While this talented 2012-2013 team – which started the season 6-2 – failed to make the playoffs, both Tardif and head coach Darren Stratton are buoyed by the academic success of his squad’s seven sophomores – which equates to seniors at four-year colleges. They include tri-captains Matt Sifferlen, Kyle Davis and Junior Veras, along with Desmond Obi, Jarvis Castro, James Morgan-Thames and Andujar.
“As for goals we always want to make the playoffs,” said Stratton, whose squad finished at 11-15.
“But we are more proud of the fact that all these guys are graduating. That’s what it’s all about at the junior college level.
“A lot of them had been written off before they got here,” Stratton continued. “We give them another opportunity. If we can help one kid, it’s all worth it.”
Twenty-four-year old Davis of Haverhill is the team’s leading scorer and rebounder. The 6-foot-6 forward averaged 16 points and 9 boards per game. Upon arriving at Haverhill’s college on the Kenoza two years ago, Davis possessed a boatload of basketball talent. But hanging over his head was a prison sentence at Middleton House of Corrections for marijuana distribution.
Prior to NECC, Davis entered Haverhill High as one of the most ballyhooed prospects in years. The Nettle School graduate, though, was already “drinking, drugging and hanging out with the wrong crowd.” And school was not a priority.
He dropped out of Haverhill High as a sophomore, eventually earning his GED in 2007, the year he was supposed to graduate.
Stratton said there was hesitation about allowing Davis to join the NECC team. He was aware of Davis’s pending legal troubles and knew Davis would miss time from school as he served his sentence.
“If he (Davis) was coming here just to play basketball, then that was a no-go,” Stratton said.
“But if he was coming here for academics and to change his life, then we would support him 100%.”
And they have. And in turn Davis has been a model citizen.
“He has never once tested us,” Stratton said.
“For Kyle this was his last chance,” Tardif said. “He has a 3.3 grade-point-average and is planning to attend a four-year-university. Coaches are recruiting him for next year. It’s a great story.”
“It’s been a rough road and I am still clawing my way back,” said Davis, who ended his career on a winning note. The Knights defeated Holyoke, 83-59, and Quinsigamond, 59-47, in their final two games with Davis collecting 31 points and 22 rebounds in the victories.
“But from where I’ve been, everyday is a blessing,” Davis said. “I am having a lot of fun. We are like a family. Coach Stratton has been more than a coach to me.”
Davis and his girlfriend have started a family of their own. About 16 months ago, his girlfriend gave birth to the couple’s daughter, Ava Marie.
“She’s been the best motivator for me,” Davis said of his daughter.
Added Tardif: “Kyle’s primary focus is his daughter. He wants his daughter to be proud of her dad.”
As for the Northern Essex family, it starts at the top.
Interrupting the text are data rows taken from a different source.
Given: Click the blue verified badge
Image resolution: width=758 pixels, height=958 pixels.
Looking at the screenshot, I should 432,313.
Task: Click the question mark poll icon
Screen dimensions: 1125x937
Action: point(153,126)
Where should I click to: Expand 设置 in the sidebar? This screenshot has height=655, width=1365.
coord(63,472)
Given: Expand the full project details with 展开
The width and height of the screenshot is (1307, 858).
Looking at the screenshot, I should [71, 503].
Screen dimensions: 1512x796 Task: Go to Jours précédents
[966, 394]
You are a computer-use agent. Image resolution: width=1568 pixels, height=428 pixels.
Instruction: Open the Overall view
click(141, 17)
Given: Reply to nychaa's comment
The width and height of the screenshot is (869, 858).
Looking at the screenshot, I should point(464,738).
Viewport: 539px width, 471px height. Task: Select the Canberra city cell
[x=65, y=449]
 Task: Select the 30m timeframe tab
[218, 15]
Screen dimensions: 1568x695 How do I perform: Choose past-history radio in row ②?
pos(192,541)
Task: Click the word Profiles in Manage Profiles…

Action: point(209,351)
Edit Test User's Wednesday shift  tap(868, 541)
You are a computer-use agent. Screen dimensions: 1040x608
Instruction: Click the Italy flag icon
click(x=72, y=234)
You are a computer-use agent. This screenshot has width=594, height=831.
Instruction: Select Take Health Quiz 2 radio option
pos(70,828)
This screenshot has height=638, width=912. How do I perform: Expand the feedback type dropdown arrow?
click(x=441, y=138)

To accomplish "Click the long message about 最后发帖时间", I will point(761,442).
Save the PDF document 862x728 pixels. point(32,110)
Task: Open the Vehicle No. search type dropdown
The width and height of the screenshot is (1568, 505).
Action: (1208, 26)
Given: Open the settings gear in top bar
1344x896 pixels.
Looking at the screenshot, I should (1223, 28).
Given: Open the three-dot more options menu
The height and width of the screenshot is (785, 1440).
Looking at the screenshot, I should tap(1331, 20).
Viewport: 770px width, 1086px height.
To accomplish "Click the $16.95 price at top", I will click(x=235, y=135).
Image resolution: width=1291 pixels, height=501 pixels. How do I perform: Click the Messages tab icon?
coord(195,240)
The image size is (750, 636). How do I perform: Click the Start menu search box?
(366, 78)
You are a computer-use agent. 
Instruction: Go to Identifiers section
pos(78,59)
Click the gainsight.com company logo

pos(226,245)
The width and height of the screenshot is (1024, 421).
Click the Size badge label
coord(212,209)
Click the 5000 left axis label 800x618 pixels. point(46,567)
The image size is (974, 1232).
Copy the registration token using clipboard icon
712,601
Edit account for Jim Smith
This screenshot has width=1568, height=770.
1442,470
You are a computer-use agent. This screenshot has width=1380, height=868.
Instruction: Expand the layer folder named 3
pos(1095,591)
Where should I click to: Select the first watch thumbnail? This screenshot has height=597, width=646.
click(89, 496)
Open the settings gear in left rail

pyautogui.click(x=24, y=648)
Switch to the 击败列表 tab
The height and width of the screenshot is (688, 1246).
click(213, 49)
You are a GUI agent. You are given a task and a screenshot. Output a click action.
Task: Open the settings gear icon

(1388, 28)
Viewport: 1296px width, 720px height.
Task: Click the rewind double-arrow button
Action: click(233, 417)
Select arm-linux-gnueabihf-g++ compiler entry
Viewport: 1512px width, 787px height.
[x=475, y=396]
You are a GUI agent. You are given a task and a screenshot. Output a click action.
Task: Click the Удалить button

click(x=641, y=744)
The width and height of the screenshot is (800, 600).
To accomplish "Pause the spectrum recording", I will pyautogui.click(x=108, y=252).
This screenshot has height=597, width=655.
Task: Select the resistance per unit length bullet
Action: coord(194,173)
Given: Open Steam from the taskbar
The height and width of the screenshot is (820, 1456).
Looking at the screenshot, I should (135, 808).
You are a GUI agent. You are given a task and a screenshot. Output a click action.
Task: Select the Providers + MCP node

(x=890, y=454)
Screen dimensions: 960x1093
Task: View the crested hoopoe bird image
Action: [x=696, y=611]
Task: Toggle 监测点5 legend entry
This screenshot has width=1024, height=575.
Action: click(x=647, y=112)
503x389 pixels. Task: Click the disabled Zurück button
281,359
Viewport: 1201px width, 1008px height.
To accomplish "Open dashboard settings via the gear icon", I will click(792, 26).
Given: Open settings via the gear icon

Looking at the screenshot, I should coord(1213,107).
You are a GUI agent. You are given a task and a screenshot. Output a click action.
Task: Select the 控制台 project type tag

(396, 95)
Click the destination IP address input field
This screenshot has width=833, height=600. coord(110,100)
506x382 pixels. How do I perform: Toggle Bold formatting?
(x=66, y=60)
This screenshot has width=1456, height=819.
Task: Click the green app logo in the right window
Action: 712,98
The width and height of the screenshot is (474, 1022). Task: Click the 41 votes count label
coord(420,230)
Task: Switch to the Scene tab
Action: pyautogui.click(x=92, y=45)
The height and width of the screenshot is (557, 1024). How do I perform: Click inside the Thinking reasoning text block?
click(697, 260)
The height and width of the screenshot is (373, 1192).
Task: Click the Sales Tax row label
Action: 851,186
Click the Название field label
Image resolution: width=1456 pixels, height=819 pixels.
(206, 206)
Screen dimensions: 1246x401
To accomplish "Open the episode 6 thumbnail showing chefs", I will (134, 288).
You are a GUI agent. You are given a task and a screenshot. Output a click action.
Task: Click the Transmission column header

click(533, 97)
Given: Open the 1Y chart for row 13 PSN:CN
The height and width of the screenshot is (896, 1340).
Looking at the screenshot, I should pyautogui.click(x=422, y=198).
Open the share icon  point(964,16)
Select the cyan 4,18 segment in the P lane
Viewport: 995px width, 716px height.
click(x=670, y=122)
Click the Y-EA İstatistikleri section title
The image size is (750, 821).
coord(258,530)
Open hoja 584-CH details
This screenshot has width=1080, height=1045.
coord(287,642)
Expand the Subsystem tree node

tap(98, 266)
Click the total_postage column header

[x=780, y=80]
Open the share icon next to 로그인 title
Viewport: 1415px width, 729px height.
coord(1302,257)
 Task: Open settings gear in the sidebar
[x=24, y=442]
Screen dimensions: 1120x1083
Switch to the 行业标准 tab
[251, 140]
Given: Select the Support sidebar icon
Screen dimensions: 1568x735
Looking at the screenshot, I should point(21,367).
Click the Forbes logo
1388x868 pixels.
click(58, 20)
Both Stratton and Tardif are NECC graduates, and assistant coach Nick Nofi rounds out the staff.
If life is like a box of chocolates, and you never know what you are going to get – as Forrest Gump’s mom said – then so is coaching junior college basketball.
The Knights began the season with great promise, noted Stratton, “We never had this much talent to start the season.” But before the team played a regular season game it had lost Jaylen Alicea, “one of the best guards in New England,” to a broken foot. Two other starting guards were lost after semester break.
While winning is always a goal and losing key players is frustrating, Stratton said he “is trying to mold his athletes into young men” and teach them the value of earning a degree to further their education.
Davis, who has two years’ sobriety in February, credits the coaching staff and his teammates in helping him stay on the right path. He said if his story of redemption can help save one person, then it’s all been worth it.
“My mother called me the other day and said, ‘I am proud of you,’” Davis said. “To hear her say that brought tears to my eyes.”